給心愛的人一個愛稱,是一種世界性的癮——很多法國人稱自己心愛的人為“我的小白菜”;很多阿拉伯人則稱親愛的人為“我的黃瓜”。傳説美國總統喬治·布希把“外夫”芭芭拉稱為“親愛的叫喳喳的喜鵲”,好笑吧——這説明,稱也就兩人之間才能説和聽,要是被人知道了,就有點難為情。法國兩性關係治療師羅伯特·內博格説的:“在人前互相叫愛稱,似乎顯得不莊重,好像是把彼此的親密關係暴露在人前,那感覺就像是在説‘看,我們正親熱呢!’”

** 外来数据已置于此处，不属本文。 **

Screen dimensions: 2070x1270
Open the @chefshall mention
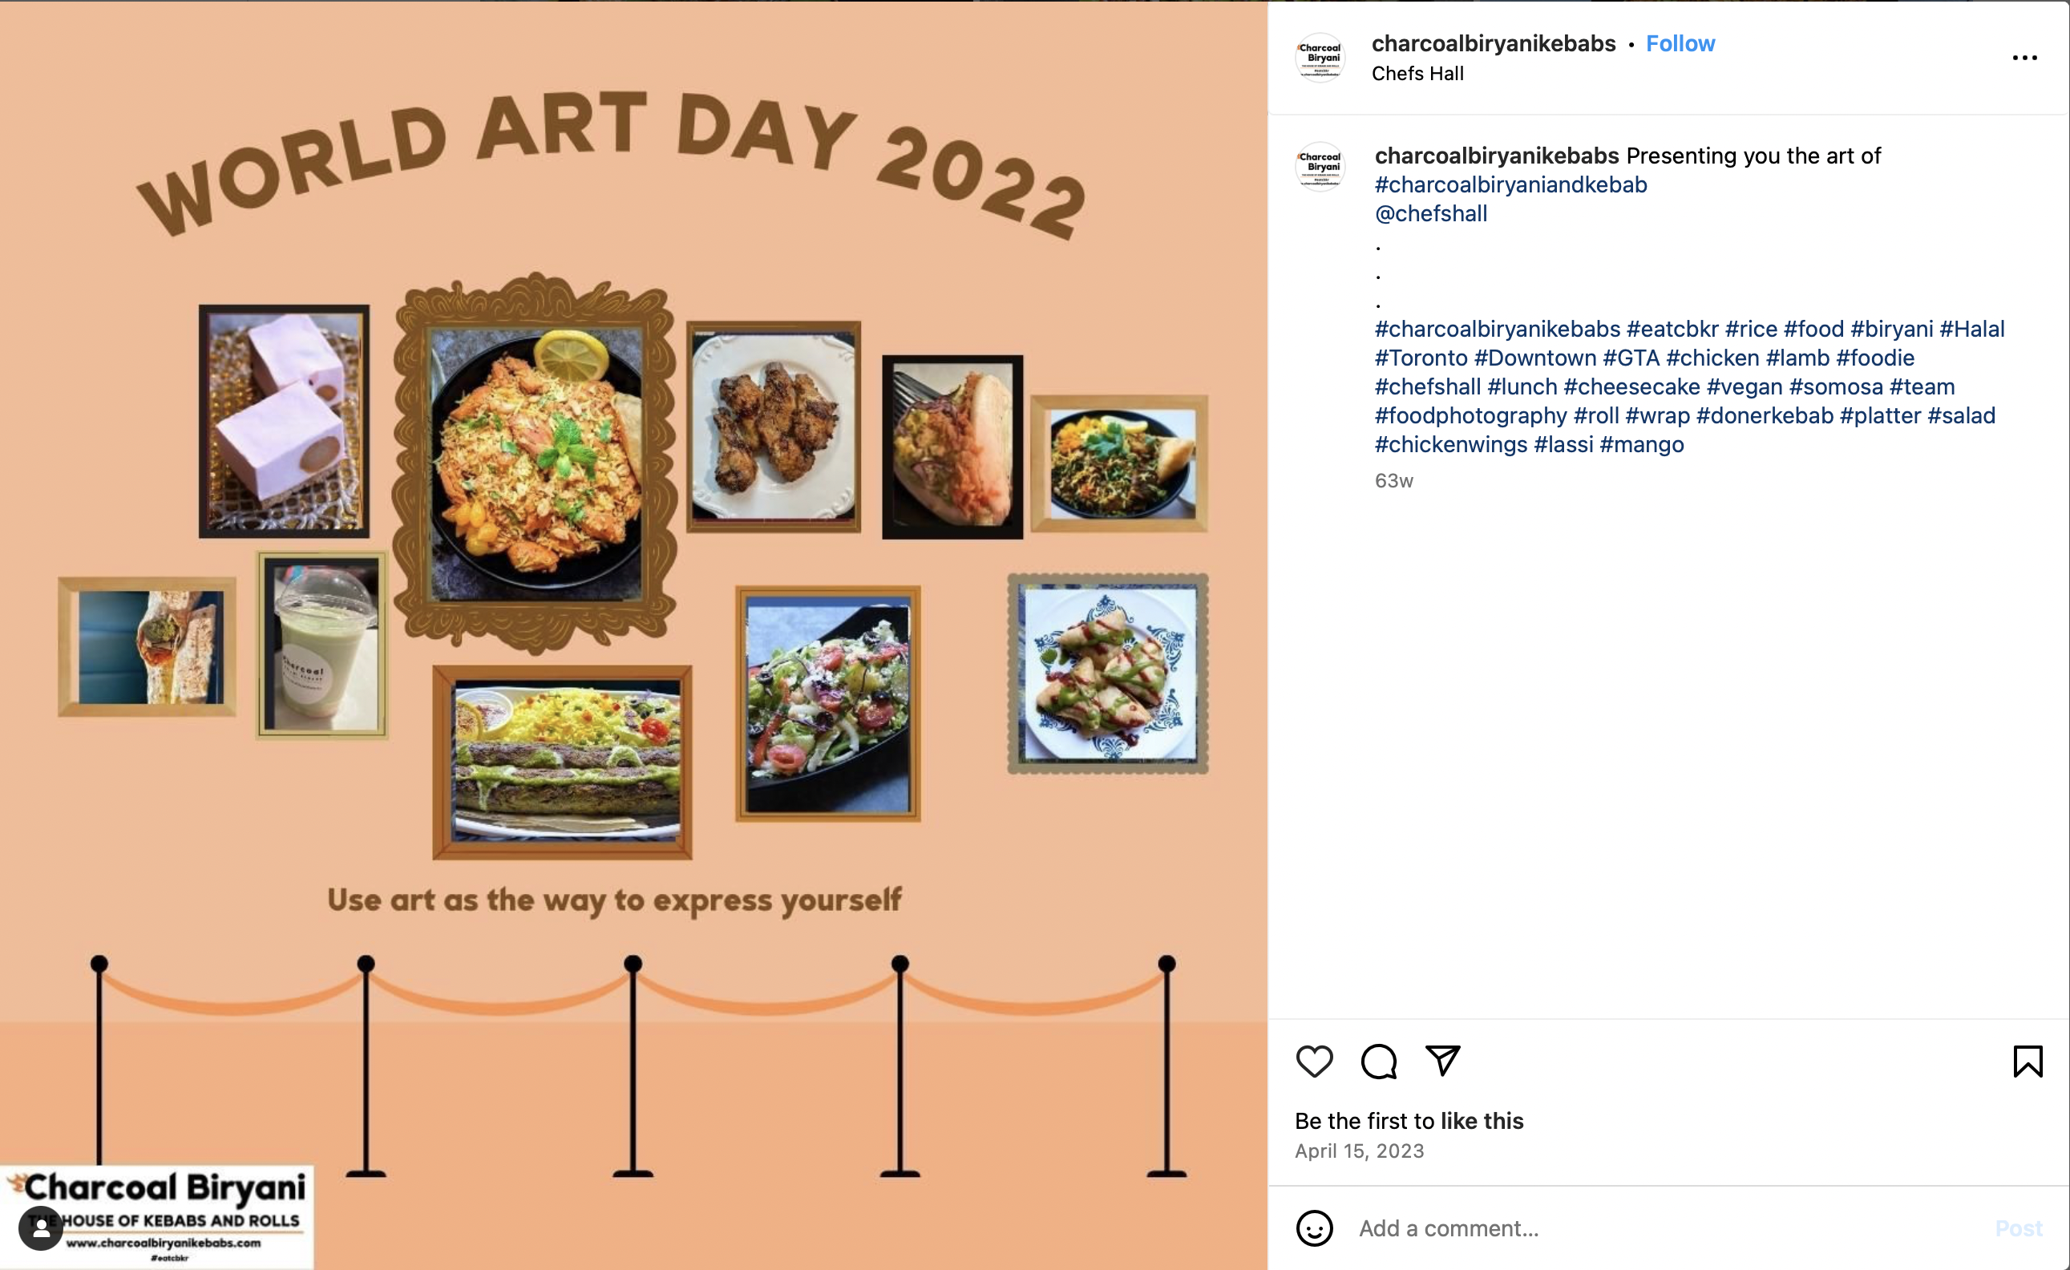coord(1431,213)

雖然有不少人覺得,愛稱就像是我們穿的內衣,不能示人,可還是會有另外一些人,無論人前還是人後都毫不猶豫地這樣稱呼對方——這樣使用愛稱時,他們感覺像在家裏一樣自在。熱戀期的情侶更是如此,愛稱就是他們在全世界面前的愛情宣言。

把兩個人變成一對兒

不管是耳邊細語還是盡人皆知,愛稱都有一個共同的作用:把兩個人變成“一對兒”,一個“我們”。這是創建情侶文化的方式之一,雙方都會有種只有自己才知道如何解讀這些愛的密碼的感覺。愛稱越是特別,就表示他們的愛情故事越是與眾不同。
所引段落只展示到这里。